14 April 2021

New sensors research to benefit healthcare and the environment

Professor Heffernan from the University of Sheffield is co-investigator of MISSION, an EPSRC funded collaboration between Universities of Southampton, Sheffield and York, the University Hospital Southampton and the National Oceanography Centre.

Graphic of low cost sensor technology for measuring drug concentrations

A team of photonics engineers, healthcare clinicians and oceanographers are set to lead an ambitious project to develop the next generation of photonics technology that will enable rapid diagnostic medical screening and environmental monitoring.

Silicon photonics has transformed data communications technology thanks to its low cost and high performance. This new research project, MISSION, will aim to bring the benefits of this technology to a range of new applications that could be manufactured at a mass scale to solve societal challenges and transform peoples’ lives. Currently silicon photonics applications operate in the near-infrared wavelength range (1.2 μm – 1.6 μm). Key to this project will be the development of chip-scale sensors in the mid-infrared wavelengths (3-15μm); this is known as the “fingerprint region” as it enables sensors to spot unique identifiers in biological and chemical molecules.

The collaboration, which brings together research leaders from the Universities of Southampton, Sheffield and York, the University Hospital Southampton and the National Oceanography Centre, has been awarded a £5.8 million grant by the Engineering and Physical Sciences Research Council.  The team will produce novel fundamental components, such as Mid Infrared (MIR) waveguide technology (Southampton, York), light sources (Sheffield), detectors (York, Southampton, Sheffield), as well implementing the key optical sensing technologies on-chip (NOC, York, Southampton), and packaging and electronic read-out (NOC). Led by the clinical (Southampton Hospital) and environmental experts (NOC), and after consultation with key end users of the technology – including the NHS and industry partners - the team will focus on three key research demonstrators:

  1. Liquid biopsy for faster cancer detection

Biopsies often require tissue samples to be sent away for costly laboratory analysis. The vision for the project is the development ubiquitous sensors to detect the proteins that indicate certain forms of cancers via patients’ blood. without the need for hospital stays. 

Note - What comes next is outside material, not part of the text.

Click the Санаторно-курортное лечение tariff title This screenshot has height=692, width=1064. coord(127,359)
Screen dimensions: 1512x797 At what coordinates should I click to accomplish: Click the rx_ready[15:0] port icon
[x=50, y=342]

  1. Monitoring of therapeutic drug levels 

Deployment of low cost sensing devices in homes or in GP surgeries to measure the concentration of certain drugs would lead to better treatment and outcomes for patients, and reduce outpatient appointments in NHS hospitals. 

  1. Measuring greenhouse gas emissions from the oceans 

Today, monitoring of gas (such as carbon dioxide) exchange between the atmosphere and the oceans requires large fragile systems on ships with high carbon footprints. Wide deployment of  miniaturised sensing technology will transform measurement of the impact of climate change mitigation strategies.    

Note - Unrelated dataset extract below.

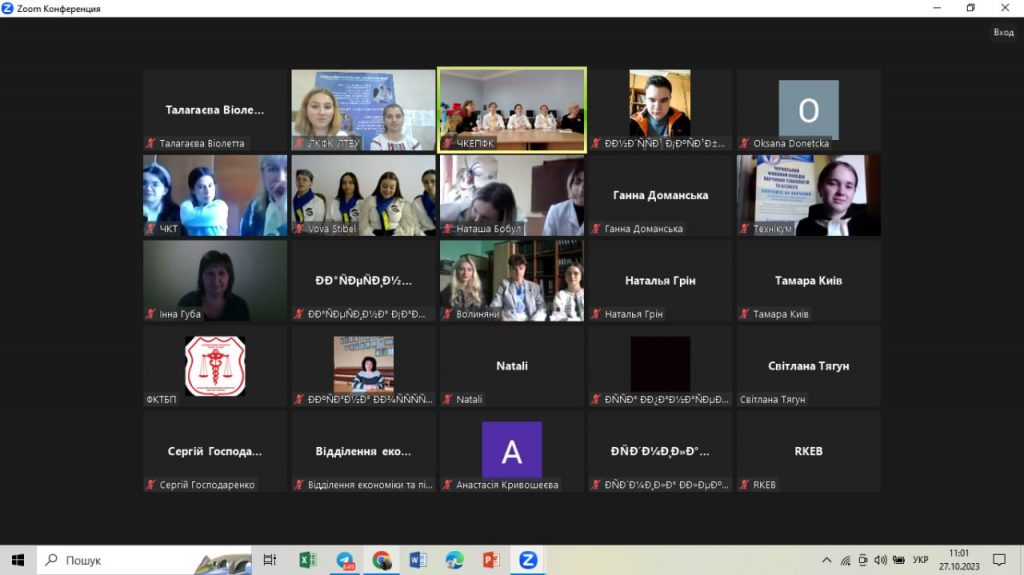Open the Windows notification center
The image size is (1024, 575).
pos(999,560)
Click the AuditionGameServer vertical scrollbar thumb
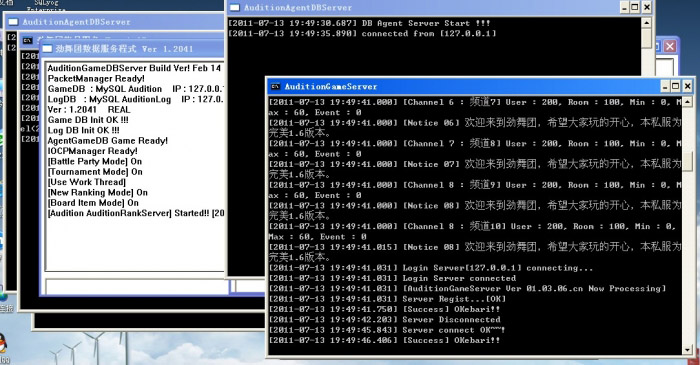This screenshot has width=700, height=365. (688, 160)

The team will utilise their world leading expertise in photonics, medicine, electronics, sensing and packaging in order to extend the technical capability of silicon photonics to mid-infrared wavelengths for these and other sensing applications. 

Professor Graham Reed, Head of the Silicon Photonics Research Group at the University of Southampton and Principal Investigator for the project said: “I’m delighted that the EPSRC has chosen to trust us with this important technology development work.  We have put together an exceptional multidisciplinary team that I am confident can collectively make huge progress towards better lives for people around the world”.

Professor Saul Faust, Professor of Paediatric Immunology & Infectious Diseases at the University of Southampton and Director of the Southampton NIHR Clinical Research Facility, said “Quite often technologies are invented and it then takes time to work out how to use them in the real world. This award gives clinicians the opportunity to work with Prof Reed and colleagues right from the start to bring new devices to the NHS much more quickly than has been possible in the past”.

Professor Jon Heffernan, Director of the National Epitaxy Facility at the University of Sheffield commented, “I’m delighted to be a co-investigator on this pioneering project. In Sheffield, we will be developing a whole new generation of efficient and integrated mid-infrared lasers, LEDs and detectors, building on our world leading expertise in semiconductor epitaxy.  The project will have a transformative impact on many different fields in medical and environmental sensing and will put the UK at the forefront of this burgeoning field”.